How would you describe the current framework conditions for private investment and entrepreneurship in Côte d’Ivoire? What are the main challenges?
The business environment is actually conducive to investment. A couple of laws have been put in place to consider the environment but obviously you have a problem with the application of the measures because the communication from the government on those measures is a problem. Then you have another problem with bottleneck of the administration. We have an entity that has been created that is supposed to facilitate the creation of companies. The state can do that in four hours but the problem is that a lot of entrepreneurs who start businesses don’t know where to go or who to talk to, so a lot of organisational problems exist. However policies have been put in place to assist entrepreneurs to do business but it is the application of policies and the administration that is a problem.
What advice would you give to a young Ivorian who is interested in entrepreneurship?
The first thing that I usually tell them is that they have to count on themselves because a lot of them believe that they should be helped by the government or a bank or by somebody else. I always tell them that the first person you have to count on when you decide to do business is yourself. One has to be structured and your idea of entrepreneurship has to actually correspond with the needs of society. You create a company to fill a gap, a gap that does exist, a gap that is existing in society. The probability to succeed will depend on whether people need what you want to create. Innovation is always a better deal when you want to create a company.
The second, I always tell them is that access to finances should be the last thing. You have to be structured first, you have to put in place a company that is attractive. You have to put the governance in place and make sure that your product is something that will be of interest to people. You have to target who you are going to be selling it to, know what your your service or your product is, and then you have to think about the financing. The first financing needs to be come from you, before you can seek other financing.

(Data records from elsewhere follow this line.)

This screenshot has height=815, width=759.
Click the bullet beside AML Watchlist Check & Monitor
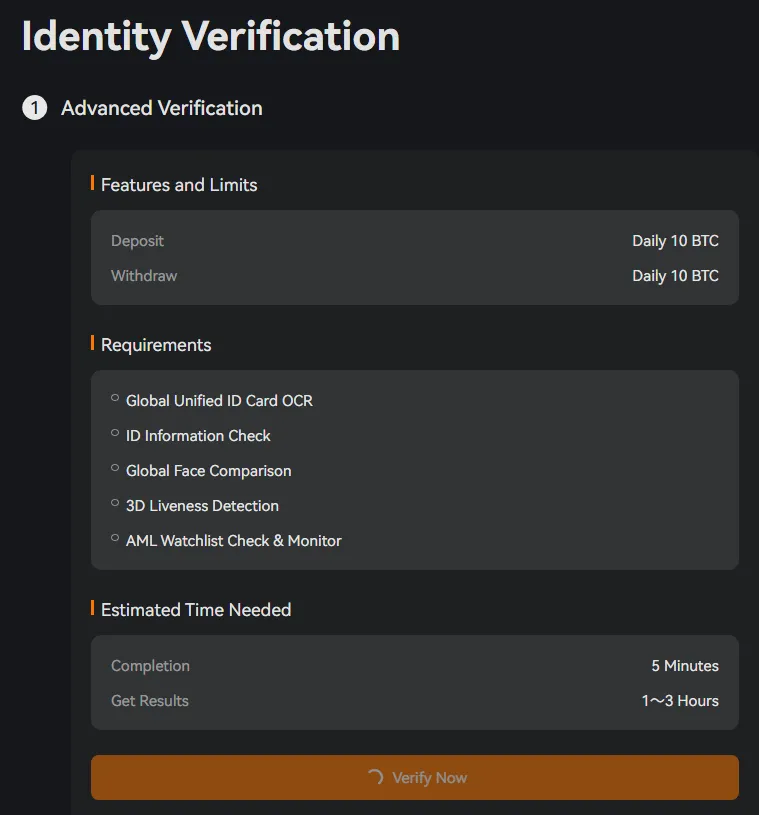pos(115,538)
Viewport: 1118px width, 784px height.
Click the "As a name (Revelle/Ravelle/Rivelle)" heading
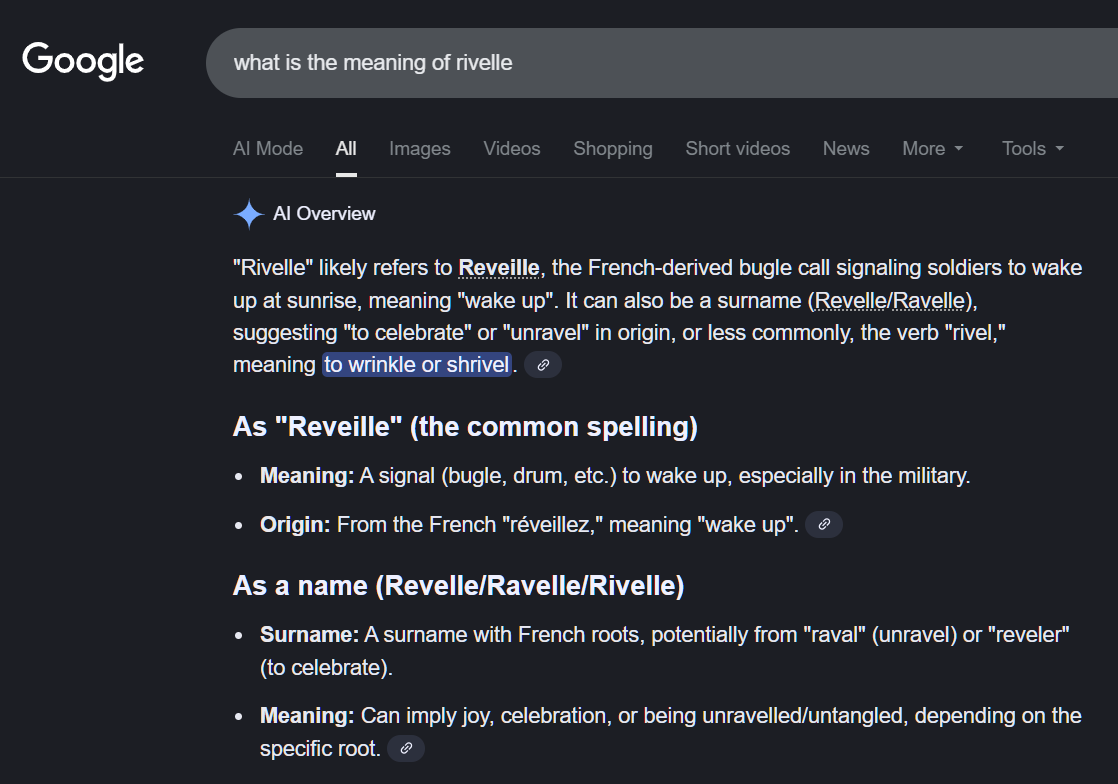point(458,585)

People want to know that you believe in your own business and you are willing to put something in your business, only then does your business becoming interesting for potential investment, whether it is a bank or a business angel or anybody else who is an investor. They have to have an interest in your business, so it is your responsibility to make sure that your business presents an interest to others.
The last thing I always tell them is that entrepreneurship is building something; it is not a quick opportunity. Building something takes time, and there are some hurdles and challenges that you have to overcome. At the end of the day, if you are persistent, if you are courageous you will make it, but it takes time. Whether it is Bill Gates, whether it is Aliko Dangote, they are all going through this. Every entrepreneur goes through some challenges. If you get discouraged at the first challenge, you will never make it. You have to be persistent and you have to be courageous so that you can make it. I also think there are more and more companies like our company (Bloomfield Investment Corporation) that put in place mechanisms to put some information out there to the public so that people can use it to understand how the business environment evolves. We do exchanges with government, we analyse, we provide culture risk reports and factor risk reports because one of the challenges in investing in Africa is the availability of information. Today you have rating agencies that provide information. We are organising round tables so that people can get the information necessary to understand the sector they want to invest in, to understand the country they want to invest in. I believe that today people have more and more information available on sectors and countries where they want to invest. The work that we are doing should help government to identify the real issues in sectors to actually put in place public policies to respond to those issues.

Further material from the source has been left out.